- WHAT NEEDS TO BE DONE -
How many lines of the records below contain the word "fiul"? Answer with the number alone.

Start of MATERIAL SHOWN

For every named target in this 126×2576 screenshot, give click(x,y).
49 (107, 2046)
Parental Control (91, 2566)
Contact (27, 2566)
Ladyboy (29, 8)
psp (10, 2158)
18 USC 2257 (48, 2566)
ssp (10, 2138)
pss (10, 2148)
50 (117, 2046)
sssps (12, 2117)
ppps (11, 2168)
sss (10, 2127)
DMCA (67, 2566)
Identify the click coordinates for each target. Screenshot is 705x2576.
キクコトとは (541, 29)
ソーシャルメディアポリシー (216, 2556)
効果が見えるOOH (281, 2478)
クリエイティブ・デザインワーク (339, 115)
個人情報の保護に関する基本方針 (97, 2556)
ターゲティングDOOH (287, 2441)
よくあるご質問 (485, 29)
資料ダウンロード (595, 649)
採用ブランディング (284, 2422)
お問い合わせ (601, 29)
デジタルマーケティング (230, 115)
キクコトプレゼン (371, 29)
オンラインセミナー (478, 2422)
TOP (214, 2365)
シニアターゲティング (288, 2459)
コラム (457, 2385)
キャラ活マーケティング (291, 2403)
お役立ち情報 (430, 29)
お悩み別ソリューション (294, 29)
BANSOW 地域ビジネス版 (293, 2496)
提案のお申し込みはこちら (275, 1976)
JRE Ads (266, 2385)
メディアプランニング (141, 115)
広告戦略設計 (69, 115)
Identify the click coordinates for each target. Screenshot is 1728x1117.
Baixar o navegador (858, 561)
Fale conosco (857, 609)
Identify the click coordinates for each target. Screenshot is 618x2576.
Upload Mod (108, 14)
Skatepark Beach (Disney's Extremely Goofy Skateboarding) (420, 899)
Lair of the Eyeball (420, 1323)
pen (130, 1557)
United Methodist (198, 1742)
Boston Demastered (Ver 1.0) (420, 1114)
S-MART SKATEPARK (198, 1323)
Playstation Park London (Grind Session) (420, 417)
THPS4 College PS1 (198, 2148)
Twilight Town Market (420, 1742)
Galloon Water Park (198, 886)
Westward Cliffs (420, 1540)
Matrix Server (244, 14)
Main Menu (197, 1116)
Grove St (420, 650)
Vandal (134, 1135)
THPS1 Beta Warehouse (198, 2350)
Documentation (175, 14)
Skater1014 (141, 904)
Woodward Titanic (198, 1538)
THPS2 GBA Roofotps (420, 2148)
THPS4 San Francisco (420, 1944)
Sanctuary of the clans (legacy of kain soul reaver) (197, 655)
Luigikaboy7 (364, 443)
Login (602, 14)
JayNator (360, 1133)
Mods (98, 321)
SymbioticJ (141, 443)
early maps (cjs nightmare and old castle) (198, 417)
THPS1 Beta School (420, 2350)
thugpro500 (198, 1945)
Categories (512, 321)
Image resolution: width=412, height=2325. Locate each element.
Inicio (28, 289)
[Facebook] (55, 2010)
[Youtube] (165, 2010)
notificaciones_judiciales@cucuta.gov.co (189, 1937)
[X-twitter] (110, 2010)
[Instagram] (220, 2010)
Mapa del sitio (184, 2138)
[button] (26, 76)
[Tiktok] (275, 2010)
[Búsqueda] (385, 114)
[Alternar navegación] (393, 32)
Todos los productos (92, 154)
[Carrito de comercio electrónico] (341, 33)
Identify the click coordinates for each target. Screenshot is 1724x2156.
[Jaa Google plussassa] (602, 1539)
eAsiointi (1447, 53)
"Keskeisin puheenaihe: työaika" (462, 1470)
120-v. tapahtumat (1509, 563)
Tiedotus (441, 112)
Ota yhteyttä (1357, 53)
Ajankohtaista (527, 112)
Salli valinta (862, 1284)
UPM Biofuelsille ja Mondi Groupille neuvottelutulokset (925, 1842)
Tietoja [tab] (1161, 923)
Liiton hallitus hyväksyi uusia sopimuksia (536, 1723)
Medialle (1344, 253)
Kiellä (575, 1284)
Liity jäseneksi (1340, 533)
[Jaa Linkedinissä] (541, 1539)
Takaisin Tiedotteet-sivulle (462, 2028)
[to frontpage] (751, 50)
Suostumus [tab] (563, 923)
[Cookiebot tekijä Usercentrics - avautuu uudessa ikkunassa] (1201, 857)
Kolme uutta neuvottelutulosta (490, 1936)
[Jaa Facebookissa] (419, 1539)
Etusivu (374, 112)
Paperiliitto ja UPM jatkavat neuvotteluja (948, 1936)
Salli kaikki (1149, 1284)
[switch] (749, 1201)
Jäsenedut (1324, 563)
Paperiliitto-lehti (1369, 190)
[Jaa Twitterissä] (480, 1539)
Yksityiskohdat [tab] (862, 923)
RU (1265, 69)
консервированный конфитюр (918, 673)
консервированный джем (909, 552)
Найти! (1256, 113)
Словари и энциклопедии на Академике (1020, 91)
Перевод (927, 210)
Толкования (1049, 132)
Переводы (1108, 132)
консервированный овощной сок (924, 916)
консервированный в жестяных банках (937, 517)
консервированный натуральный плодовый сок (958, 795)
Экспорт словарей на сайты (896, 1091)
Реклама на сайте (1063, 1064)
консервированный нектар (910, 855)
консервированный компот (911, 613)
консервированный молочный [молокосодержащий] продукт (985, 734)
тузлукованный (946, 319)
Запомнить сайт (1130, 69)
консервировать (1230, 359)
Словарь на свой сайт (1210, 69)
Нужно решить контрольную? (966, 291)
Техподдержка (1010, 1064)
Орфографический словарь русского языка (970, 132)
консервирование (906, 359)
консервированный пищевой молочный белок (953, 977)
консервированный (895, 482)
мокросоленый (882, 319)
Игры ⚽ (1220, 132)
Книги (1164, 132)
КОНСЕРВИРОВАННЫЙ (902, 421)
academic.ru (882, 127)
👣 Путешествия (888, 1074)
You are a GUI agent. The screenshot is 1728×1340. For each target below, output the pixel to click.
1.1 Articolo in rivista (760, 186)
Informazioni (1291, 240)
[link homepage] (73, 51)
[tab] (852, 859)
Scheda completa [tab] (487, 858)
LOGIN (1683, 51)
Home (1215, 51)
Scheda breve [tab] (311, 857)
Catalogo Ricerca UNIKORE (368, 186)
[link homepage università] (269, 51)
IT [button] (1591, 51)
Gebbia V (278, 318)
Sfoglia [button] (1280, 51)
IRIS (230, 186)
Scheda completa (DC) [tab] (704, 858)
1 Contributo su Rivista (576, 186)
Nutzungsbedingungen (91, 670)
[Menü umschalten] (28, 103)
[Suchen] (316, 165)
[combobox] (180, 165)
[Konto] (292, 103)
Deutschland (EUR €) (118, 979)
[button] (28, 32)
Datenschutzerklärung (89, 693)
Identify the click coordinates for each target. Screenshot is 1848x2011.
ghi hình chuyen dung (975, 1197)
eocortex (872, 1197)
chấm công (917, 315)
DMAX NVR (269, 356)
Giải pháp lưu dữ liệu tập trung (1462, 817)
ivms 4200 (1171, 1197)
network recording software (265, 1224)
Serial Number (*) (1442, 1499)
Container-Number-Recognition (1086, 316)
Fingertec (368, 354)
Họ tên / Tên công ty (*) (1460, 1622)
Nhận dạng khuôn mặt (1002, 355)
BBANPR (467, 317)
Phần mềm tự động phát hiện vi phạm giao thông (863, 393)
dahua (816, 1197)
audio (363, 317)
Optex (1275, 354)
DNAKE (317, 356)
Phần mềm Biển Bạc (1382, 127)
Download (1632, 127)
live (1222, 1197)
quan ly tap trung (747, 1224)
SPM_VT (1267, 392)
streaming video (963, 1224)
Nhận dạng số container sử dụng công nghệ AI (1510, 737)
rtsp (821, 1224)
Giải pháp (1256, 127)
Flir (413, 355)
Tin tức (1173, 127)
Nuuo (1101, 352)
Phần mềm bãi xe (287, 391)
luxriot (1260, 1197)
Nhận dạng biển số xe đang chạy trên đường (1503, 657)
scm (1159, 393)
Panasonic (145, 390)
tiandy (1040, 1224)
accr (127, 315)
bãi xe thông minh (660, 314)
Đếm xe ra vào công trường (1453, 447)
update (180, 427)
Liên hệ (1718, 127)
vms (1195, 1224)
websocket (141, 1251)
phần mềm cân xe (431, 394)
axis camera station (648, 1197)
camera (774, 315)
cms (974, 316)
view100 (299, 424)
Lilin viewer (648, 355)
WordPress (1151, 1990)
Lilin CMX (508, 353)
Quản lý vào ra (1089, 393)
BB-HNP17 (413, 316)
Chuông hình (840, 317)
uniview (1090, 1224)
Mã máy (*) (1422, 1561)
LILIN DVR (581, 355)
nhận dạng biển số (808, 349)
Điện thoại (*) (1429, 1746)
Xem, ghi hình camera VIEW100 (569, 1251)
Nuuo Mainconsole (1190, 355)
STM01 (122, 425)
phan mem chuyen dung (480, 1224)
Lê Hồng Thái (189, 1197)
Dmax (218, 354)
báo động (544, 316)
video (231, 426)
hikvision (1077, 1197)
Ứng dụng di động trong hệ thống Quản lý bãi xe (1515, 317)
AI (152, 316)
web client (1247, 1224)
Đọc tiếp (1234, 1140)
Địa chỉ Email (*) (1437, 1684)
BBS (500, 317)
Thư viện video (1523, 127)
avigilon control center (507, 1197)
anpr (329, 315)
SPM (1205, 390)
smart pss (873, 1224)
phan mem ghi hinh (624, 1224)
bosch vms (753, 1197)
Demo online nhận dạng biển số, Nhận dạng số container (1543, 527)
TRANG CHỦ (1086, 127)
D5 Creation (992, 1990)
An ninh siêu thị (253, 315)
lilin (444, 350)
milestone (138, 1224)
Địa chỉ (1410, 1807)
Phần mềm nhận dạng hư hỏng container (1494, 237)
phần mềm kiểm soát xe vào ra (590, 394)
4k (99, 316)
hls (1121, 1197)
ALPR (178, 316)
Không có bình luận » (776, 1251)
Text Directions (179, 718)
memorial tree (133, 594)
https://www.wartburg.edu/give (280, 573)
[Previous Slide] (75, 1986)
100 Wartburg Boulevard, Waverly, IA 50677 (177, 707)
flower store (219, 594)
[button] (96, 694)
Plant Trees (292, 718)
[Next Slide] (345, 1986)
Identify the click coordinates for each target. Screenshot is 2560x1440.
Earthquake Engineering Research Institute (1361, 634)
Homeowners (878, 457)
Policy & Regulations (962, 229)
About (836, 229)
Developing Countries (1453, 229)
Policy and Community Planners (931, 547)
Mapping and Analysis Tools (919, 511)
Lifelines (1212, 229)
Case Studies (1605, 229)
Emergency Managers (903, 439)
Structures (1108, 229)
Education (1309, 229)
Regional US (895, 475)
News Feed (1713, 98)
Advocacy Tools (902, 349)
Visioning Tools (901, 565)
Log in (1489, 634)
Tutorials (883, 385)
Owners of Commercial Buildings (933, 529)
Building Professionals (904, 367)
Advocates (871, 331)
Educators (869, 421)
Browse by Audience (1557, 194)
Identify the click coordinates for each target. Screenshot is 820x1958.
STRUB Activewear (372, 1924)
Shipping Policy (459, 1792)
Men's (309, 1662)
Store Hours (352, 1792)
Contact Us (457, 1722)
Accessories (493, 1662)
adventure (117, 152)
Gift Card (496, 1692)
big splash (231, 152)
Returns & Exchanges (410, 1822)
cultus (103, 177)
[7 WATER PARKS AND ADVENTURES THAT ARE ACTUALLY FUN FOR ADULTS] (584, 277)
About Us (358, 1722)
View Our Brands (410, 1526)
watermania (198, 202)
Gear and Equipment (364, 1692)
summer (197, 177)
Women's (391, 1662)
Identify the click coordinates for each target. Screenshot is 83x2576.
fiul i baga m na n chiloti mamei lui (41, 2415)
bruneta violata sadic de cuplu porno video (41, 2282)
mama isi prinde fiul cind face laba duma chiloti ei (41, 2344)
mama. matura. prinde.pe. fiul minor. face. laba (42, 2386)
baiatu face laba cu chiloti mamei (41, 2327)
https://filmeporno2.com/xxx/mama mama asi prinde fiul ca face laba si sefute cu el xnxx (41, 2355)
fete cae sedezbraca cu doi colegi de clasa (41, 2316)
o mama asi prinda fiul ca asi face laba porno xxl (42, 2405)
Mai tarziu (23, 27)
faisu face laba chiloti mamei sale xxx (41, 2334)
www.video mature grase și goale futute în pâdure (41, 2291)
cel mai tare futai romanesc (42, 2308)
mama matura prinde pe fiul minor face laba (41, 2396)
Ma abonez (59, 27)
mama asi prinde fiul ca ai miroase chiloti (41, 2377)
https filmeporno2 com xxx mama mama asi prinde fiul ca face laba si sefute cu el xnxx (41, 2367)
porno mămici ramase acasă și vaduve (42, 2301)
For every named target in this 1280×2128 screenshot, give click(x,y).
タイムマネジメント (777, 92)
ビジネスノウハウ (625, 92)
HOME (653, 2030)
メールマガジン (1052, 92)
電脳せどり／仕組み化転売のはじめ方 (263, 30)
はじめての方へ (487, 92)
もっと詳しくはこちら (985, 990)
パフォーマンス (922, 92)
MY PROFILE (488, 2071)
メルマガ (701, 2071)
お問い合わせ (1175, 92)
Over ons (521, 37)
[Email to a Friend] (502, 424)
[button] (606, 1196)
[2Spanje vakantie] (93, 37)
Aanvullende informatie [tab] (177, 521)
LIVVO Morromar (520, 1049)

End of MATERIAL SHOWN

- WRITTEN RESPONSE -
8